Wednesday, 17 December 2014: 8:15 AM
Steven Chan, NASA Jet Propulsion Laboratory, Pasadena, CA, United States, Eni G Njoku, Jet Propulsion Laboratory, La Cañada Flintridge, CA, United States, Rajat Bindlish, U. S. Dept. of Agriculture, Beltsville, MD, United States, Peggy E O'Neill, NASA Goddard SFC, Greenbelt, MD, United States and Thomas J Jackson, USDA ARS, Pendleton, OR, United States
Abstract:
Within the suite of SMAP’s standard data products is the Level 2 Passive Soil Moisture Product, which is derived primarily from SMAP’s brightness temperature (TB) observations. The baseline retrieval algorithm uses an established microwave emission model that had been extensively tested in many past field experiments.

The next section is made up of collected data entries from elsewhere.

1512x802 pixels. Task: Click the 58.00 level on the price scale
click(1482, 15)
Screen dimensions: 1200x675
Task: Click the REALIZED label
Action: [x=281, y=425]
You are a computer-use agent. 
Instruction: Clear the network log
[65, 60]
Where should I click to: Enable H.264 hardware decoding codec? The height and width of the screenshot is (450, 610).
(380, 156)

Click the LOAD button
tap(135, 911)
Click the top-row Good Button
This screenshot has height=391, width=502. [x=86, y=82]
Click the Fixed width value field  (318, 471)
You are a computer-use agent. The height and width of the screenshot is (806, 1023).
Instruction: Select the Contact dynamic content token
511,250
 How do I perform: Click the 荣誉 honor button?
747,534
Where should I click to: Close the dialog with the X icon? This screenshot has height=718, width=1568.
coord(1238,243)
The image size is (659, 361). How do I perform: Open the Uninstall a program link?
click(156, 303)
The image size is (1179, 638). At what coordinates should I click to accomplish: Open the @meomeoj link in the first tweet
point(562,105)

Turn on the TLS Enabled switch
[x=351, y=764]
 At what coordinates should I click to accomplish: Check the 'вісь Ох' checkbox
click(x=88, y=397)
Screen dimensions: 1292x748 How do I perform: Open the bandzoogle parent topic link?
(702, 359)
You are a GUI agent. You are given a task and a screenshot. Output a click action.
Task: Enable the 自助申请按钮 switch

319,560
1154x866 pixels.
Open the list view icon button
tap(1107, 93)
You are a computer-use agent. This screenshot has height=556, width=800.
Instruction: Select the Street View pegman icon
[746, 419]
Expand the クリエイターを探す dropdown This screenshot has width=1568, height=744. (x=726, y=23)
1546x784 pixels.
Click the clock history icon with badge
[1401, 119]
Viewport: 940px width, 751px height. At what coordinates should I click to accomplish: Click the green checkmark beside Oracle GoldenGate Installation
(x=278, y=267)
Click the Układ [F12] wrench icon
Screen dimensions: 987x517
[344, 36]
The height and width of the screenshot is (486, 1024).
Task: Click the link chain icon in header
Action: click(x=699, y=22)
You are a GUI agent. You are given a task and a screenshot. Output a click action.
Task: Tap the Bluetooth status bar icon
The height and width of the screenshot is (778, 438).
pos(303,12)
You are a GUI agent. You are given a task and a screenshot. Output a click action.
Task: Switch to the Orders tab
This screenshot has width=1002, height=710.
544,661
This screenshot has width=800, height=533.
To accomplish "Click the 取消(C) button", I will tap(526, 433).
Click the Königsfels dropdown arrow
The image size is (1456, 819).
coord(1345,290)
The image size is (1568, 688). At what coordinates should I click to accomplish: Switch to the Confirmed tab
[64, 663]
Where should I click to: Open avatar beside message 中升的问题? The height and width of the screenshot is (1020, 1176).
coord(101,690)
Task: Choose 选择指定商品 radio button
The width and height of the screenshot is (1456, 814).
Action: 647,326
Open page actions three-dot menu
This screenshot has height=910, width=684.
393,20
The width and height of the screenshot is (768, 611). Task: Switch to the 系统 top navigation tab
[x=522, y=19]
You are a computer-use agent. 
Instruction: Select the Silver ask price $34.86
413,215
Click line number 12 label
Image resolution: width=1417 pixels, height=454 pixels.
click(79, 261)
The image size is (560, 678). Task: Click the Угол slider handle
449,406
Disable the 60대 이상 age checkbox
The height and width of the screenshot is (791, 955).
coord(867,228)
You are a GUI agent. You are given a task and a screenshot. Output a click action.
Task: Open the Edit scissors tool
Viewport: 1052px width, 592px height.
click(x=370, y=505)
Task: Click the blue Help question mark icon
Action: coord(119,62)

One approach to applying the same model at a global scale with SMAP’s TB observations is to use the same calibration coefficients derived from past field experiments and apply them globally. Although this approach is a simplification of reality, it resulted in accurate retrieval in several geographically limited studies. Nevertheless, significant retrieval bias may occur in areas where land cover types had not been considered in past field experiments.

In this work, a time-series global model calibration approach is proposed and evaluated. One year of gridded L-band TB observations from the Soil Moisture and Ocean Salinity (SMOS) mission were used as the primary input. At each land pixel on the SMAP grid, the observed TBs were compared with the simulated TBs according to the model with unknown calibration coefficients to be determined. Because of the time-series nature of the input, the above comparison could be repeated for successive revisit dates as a system of equations until the number of known variables (TBs) exceeds the number of unknown variables (calibration coefficients and/or geophysical retrieval). Global nonlinear optimization techniques were then applied to the equations to solve for the optimal model calibration coefficients for that pixel.

Following global application of this approach, soil moisture estimates were extracted and compared with in-situ ground measurement. The resulting soil moisture estimates were shown to have an accuracy comparable to what was observed in past field experiments, confirming the versatility of this global model calibration approach.